_The data_
****************

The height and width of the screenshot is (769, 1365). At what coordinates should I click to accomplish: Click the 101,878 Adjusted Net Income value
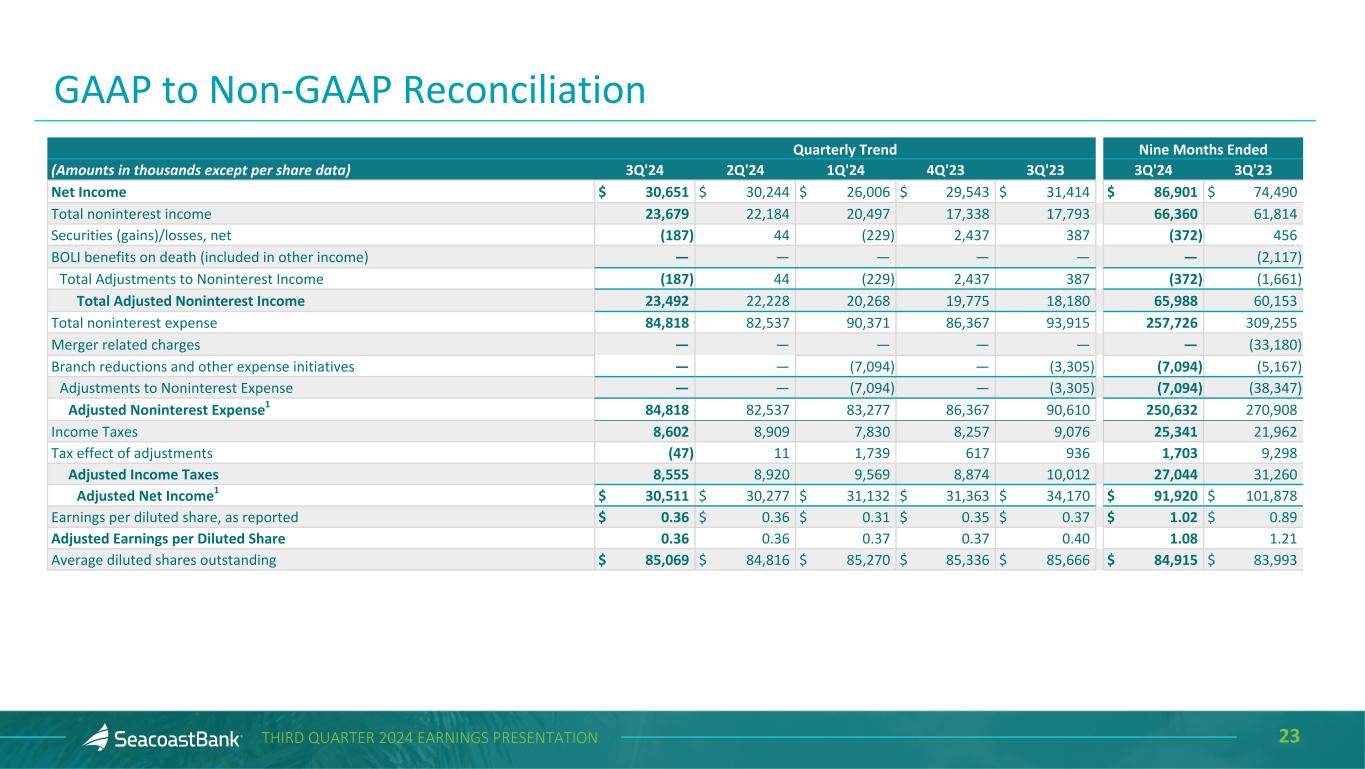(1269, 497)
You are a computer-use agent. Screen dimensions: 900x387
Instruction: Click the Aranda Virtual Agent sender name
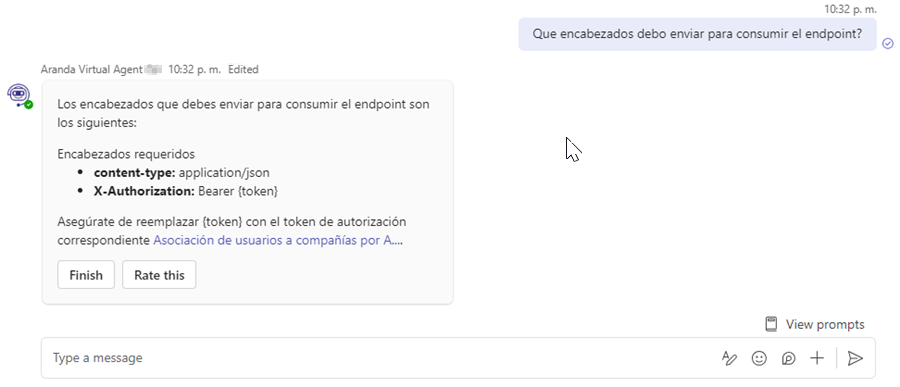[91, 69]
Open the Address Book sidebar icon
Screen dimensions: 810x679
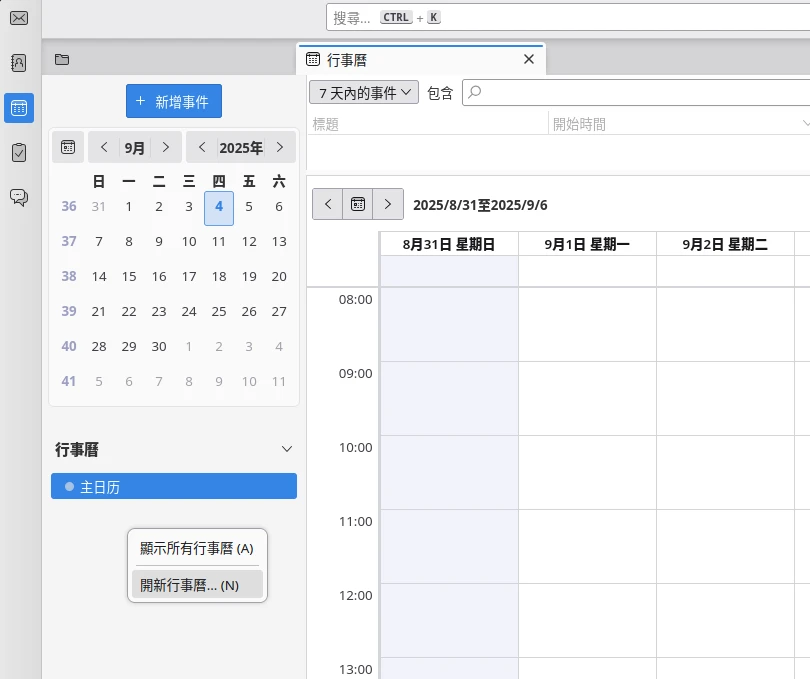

****************

_Task objective_
Pull out all lines from the entries above in which the word "dimensions" appears.

_Task result_
You are a computer-use agent. Screen dimensions: 900x387
Screen dimensions: 810x679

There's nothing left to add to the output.